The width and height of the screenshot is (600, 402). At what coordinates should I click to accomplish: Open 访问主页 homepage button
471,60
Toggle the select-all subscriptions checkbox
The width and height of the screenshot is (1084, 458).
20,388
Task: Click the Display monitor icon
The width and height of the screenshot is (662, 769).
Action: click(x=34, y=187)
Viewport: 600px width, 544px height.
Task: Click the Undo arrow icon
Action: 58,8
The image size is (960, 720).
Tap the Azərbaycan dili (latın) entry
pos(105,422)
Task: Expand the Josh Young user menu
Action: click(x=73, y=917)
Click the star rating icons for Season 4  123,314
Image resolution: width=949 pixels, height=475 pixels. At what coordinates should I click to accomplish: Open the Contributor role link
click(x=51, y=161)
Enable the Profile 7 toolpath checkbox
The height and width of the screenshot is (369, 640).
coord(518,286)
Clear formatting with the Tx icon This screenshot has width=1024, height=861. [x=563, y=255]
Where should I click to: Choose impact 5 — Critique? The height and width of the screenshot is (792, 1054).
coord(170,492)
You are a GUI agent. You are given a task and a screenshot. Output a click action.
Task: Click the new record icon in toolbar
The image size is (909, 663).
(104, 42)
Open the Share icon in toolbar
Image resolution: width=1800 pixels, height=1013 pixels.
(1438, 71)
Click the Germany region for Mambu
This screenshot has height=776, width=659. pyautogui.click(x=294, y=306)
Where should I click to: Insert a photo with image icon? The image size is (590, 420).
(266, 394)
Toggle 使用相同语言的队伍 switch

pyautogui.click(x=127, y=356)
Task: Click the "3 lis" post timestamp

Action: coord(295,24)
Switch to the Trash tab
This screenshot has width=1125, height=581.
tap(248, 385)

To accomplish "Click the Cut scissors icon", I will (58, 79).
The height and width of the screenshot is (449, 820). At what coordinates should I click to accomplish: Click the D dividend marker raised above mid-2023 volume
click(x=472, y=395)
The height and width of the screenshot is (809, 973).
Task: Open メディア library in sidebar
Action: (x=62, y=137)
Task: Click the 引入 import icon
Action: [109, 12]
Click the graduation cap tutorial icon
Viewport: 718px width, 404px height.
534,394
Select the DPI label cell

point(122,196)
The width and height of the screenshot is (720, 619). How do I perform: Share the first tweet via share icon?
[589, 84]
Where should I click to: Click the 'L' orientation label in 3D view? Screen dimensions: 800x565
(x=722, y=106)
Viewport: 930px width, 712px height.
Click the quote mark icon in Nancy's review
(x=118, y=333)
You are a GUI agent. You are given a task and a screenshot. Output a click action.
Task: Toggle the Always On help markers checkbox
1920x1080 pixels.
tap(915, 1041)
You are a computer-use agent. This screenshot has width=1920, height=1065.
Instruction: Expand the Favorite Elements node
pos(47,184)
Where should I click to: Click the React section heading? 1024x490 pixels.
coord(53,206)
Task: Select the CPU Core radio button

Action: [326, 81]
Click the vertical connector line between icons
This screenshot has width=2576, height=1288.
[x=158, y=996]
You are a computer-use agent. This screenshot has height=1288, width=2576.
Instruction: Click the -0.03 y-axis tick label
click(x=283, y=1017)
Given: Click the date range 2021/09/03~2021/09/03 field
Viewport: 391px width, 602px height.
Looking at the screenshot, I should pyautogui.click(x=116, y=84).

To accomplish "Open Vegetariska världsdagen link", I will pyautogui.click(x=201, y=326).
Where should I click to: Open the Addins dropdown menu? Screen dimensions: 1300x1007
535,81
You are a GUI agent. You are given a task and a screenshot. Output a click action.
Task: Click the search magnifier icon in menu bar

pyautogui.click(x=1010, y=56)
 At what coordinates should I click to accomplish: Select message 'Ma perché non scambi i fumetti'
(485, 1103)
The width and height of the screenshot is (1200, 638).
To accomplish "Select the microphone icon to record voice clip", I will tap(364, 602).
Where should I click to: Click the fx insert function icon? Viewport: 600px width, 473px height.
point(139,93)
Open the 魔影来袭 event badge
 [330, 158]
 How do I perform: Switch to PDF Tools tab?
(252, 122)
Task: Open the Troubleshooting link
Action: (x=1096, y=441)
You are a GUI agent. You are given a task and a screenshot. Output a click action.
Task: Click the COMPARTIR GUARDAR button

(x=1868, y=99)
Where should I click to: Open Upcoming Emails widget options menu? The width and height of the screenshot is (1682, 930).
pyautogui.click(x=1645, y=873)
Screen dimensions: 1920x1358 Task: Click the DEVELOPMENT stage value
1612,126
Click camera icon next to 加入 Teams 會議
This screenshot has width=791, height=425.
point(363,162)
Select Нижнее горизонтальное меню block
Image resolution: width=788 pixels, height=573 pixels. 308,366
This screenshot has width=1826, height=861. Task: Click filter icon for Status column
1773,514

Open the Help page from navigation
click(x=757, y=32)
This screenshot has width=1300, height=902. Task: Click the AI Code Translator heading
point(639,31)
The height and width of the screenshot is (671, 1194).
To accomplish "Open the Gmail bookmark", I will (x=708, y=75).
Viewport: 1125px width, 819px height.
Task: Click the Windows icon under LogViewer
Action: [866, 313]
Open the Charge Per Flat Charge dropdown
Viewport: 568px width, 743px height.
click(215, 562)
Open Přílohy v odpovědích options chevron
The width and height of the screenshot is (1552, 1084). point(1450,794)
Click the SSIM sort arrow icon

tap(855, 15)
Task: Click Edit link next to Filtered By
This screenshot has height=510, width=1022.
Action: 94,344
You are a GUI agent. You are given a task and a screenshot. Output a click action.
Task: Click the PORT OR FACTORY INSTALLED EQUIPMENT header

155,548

## Problem statement
Can you express every line of the listing above as a JSON list of strings, one string per line, with blank lines left out?

## Final answer
[
  "The width and height of the screenshot is (600, 402). At what coordinates should I click to accomplish: Open 访问主页 homepage button",
  "471,60",
  "Toggle the select-all subscriptions checkbox",
  "The width and height of the screenshot is (1084, 458).",
  "20,388",
  "Task: Click the Display monitor icon",
  "The width and height of the screenshot is (662, 769).",
  "Action: click(x=34, y=187)",
  "Viewport: 600px width, 544px height.",
  "Task: Click the Undo arrow icon",
  "Action: 58,8",
  "The image size is (960, 720).",
  "Tap the Azərbaycan dili (latın) entry",
  "pos(105,422)",
  "Task: Expand the Josh Young user menu",
  "Action: click(x=73, y=917)",
  "Click the star rating icons for Season 4  123,314",
  "Image resolution: width=949 pixels, height=475 pixels. At what coordinates should I click to accomplish: Open the Contributor role link",
  "click(x=51, y=161)",
  "Enable the Profile 7 toolpath checkbox",
  "The height and width of the screenshot is (369, 640).",
  "coord(518,286)",
  "Clear formatting with the Tx icon This screenshot has width=1024, height=861. [x=563, y=255]",
  "Where should I click to: Choose impact 5 — Critique? The height and width of the screenshot is (792, 1054).",
  "coord(170,492)",
  "You are a GUI agent. You are given a task and a screenshot. Output a click action.",
  "Task: Click the new record icon in toolbar",
  "The image size is (909, 663).",
  "(104, 42)",
  "Open the Share icon in toolbar",
  "Image resolution: width=1800 pixels, height=1013 pixels.",
  "(1438, 71)",
  "Click the Germany region for Mambu",
  "This screenshot has height=776, width=659. pyautogui.click(x=294, y=306)",
  "Where should I click to: Insert a photo with image icon? The image size is (590, 420).",
  "(266, 394)",
  "Toggle 使用相同语言的队伍 switch",
  "pyautogui.click(x=127, y=356)",
  "Task: Click the \"3 lis\" post timestamp",
  "Action: coord(295,24)",
  "Switch to the Trash tab",
  "This screenshot has width=1125, height=581.",
  "tap(248, 385)",
  "To accomplish \"Click the Cut scissors icon\", I will (58, 79).",
  "The height and width of the screenshot is (449, 820). At what coordinates should I click to accomplish: Click the D dividend marker raised above mid-2023 volume",
  "click(x=472, y=395)",
  "The height and width of the screenshot is (809, 973).",
  "Task: Open メディア library in sidebar",
  "Action: (x=62, y=137)",
  "Task: Click the 引入 import icon",
  "Action: [109, 12]",
  "Click the graduation cap tutorial icon",
  "Viewport: 718px width, 404px height.",
  "534,394",
  "Select the DPI label cell",
  "point(122,196)",
  "The width and height of the screenshot is (720, 619). How do I perform: Share the first tweet via share icon?",
  "[589, 84]",
  "Where should I click to: Click the 'L' orientation label in 3D view? Screen dimensions: 800x565",
  "(x=722, y=106)",
  "Viewport: 930px width, 712px height.",
  "Click the quote mark icon in Nancy's review",
  "(x=118, y=333)",
  "You are a GUI agent. You are given a task and a screenshot. Output a click action.",
  "Task: Toggle the Always On help markers checkbox",
  "1920x1080 pixels.",
  "tap(915, 1041)",
  "You are a computer-use agent. This screenshot has width=1920, height=1065.",
  "Instruction: Expand the Favorite Elements node",
  "pos(47,184)",
  "Where should I click to: Click the React section heading? 1024x490 pixels.",
  "coord(53,206)",
  "Task: Select the CPU Core radio button",
  "Action: [326, 81]",
  "Click the vertical connector line between icons",
  "This screenshot has width=2576, height=1288.",
  "[x=158, y=996]",
  "You are a computer-use agent. This screenshot has height=1288, width=2576.",
  "Instruction: Click the -0.03 y-axis tick label",
  "click(x=283, y=1017)",
  "Given: Click the date range 2021/09/03~2021/09/03 field",
  "Viewport: 391px width, 602px height.",
  "Looking at the screenshot, I should pyautogui.click(x=116, y=84).",
  "To accomplish \"Open Vegetariska världsdagen link\", I will pyautogui.click(x=201, y=326).",
  "Where should I click to: Open the Addins dropdown menu? Screen dimensions: 1300x1007",
  "535,81",
  "You are a GUI agent. You are given a task and a screenshot. Output a click action.",
  "Task: Click the search magnifier icon in menu bar",
  "pyautogui.click(x=1010, y=56)",
  " At what coordinates should I click to accomplish: Select message 'Ma perché non scambi i fumetti'",
  "(485, 1103)",
  "The width and height of the screenshot is (1200, 638).",
  "To accomplish \"Select the microphone icon to record voice clip\", I will tap(364, 602).",
  "Where should I click to: Click the fx insert function icon? Viewport: 600px width, 473px height.",
  "point(139,93)",
  "Open the 魔影来袭 event badge",
  " [330, 158]",
  " How do I perform: Switch to PDF Tools tab?",
  "(252, 122)",
  "Task: Open the Troubleshooting link",
  "Action: (x=1096, y=441)",
  "You are a GUI agent. You are given a task and a screenshot. Output a click action.",
  "Task: Click the COMPARTIR GUARDAR button",
  "(x=1868, y=99)",
  "Where should I click to: Open Upcoming Emails widget options menu? The width and height of the screenshot is (1682, 930).",
  "pyautogui.click(x=1645, y=873)",
  "Screen dimensions: 1920x1358 Task: Click the DEVELOPMENT stage value",
  "1612,126",
  "Click camera icon next to 加入 Teams 會議",
  "This screenshot has width=791, height=425.",
  "point(363,162)",
  "Select Нижнее горизонтальное меню block",
  "Image resolution: width=788 pixels, height=573 pixels. 308,366",
  "This screenshot has width=1826, height=861. Task: Click filter icon for Status column",
  "1773,514",
  "Open the Help page from navigation",
  "click(x=757, y=32)",
  "This screenshot has width=1300, height=902. Task: Click the AI Code Translator heading",
  "point(639,31)",
  "The height and width of the screenshot is (671, 1194).",
  "To accomplish \"Open the Gmail bookmark\", I will (x=708, y=75).",
  "Viewport: 1125px width, 819px height.",
  "Task: Click the Windows icon under LogViewer",
  "Action: [866, 313]",
  "Open the Charge Per Flat Charge dropdown",
  "Viewport: 568px width, 743px height.",
  "click(215, 562)",
  "Open Přílohy v odpovědích options chevron",
  "The width and height of the screenshot is (1552, 1084). point(1450,794)",
  "Click the SSIM sort arrow icon",
  "tap(855, 15)",
  "Task: Click Edit link next to Filtered By",
  "This screenshot has height=510, width=1022.",
  "Action: 94,344",
  "You are a GUI agent. You are given a task and a screenshot. Output a click action.",
  "Task: Click the PORT OR FACTORY INSTALLED EQUIPMENT header",
  "155,548"
]